Task goal -> Copy out the lines of the listing that run from the line containing "Task: Click the blank page icon for Создать" through the line containing "(x=476, y=157)", keeping both of those lines. Reproduce each one without any change.

-- start of Source material --

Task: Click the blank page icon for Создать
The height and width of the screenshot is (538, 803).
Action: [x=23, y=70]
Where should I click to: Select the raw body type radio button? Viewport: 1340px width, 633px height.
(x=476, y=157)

-- end of Source material --
-- start of Source material --

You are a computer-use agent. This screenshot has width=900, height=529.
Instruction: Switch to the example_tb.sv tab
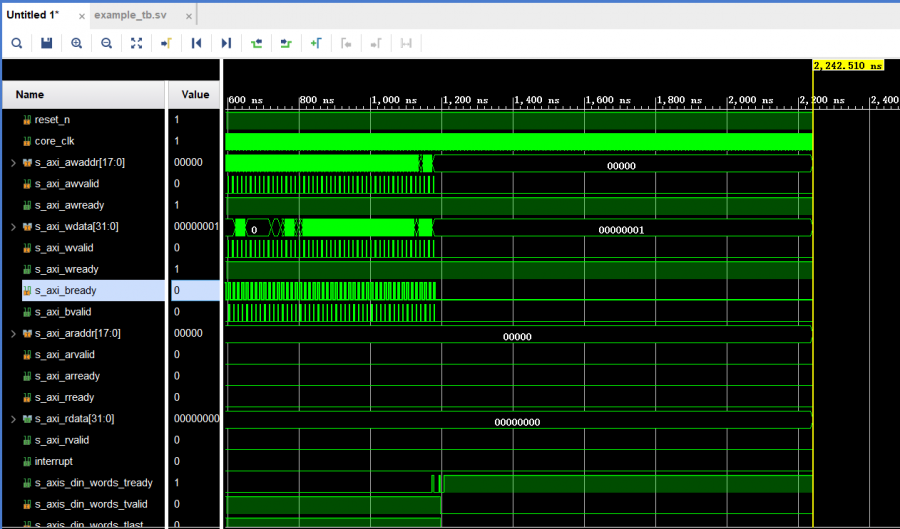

-- end of Source material --

The response ->
Task: Click the blank page icon for Создать
The height and width of the screenshot is (538, 803).
Action: [x=23, y=70]
Where should I click to: Select the raw body type radio button? Viewport: 1340px width, 633px height.
(x=476, y=157)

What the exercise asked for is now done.